Rome: Italy’s No.1 fugitive, convicted mafia boss Matteo Messina Denaro, was captured on Monday at a private clinic in Palermo, Sicily, after three decades on the run, Italian paramilitary police said.
Messina Denaro was captured at the clinic where he was receiving treatment for an undisclosed medical condition, said Carabinieri Gen. Pasquale Angelosanto, who heads the police force’s special operations squad.
Top Mafia boss Matteo Messina Denaro, centre, leaves an Italian Carabinieri barrack soon after his arrest at a private clinic in Palermo, Sicily.Credit:Carabinieri via AP
A pair of Carabinieri officers, each holding an arm, walked him down the front steps of the upscale clinic and led him to a waiting black van on a gray morning. He was taken to a secret location by police immediately after the arrest, Italian state television reported.
A young man when he went into hiding, he is now 60. Messina Denaro, who had a power base in the port city of Trapani, in western Sicily, was considered Sicily’s Cosa Nostra top boss even while a fugitive.
He was the last of three longtime fugitive top-level mafia bosses who had for decades eluded capture, and hundreds of police officers over the years had been tasked with tracking him down.
Messina Denaro, who was tried in absentia and convicted of dozens of murders, faces multiple life sentences.
Matteo Messina Denaro is transported in a van after he was arrested In Sicily.Credit:Carabinieri via Getty Images
He is set to be imprisoned for two bombings in Sicily in 1992 that murdered top anti-mafia prosecutors, Giovanni Falcone and Paolo Borsellino, Falcone’s wife and several of their bodyguards. Among other grisly crimes he was convicted of is the murder of a mafia turncoat’s young son, who was abducted and strangled before his body was dissolved in a vat of acid.

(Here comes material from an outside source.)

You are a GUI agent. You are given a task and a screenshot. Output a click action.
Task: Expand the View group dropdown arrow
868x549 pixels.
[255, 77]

The arrest came 30 years and a day after the January 15, 1993, capture of convicted “boss of bosses” Salvatore “Toto” Riina, in a Palermo apartment after 23 years on the run. Messina Denaro went into hiding in summer of that same year, as the Italian state stiffened its crackdown on the Sicilian crime syndicate following the murders of Falcone and Borsellino.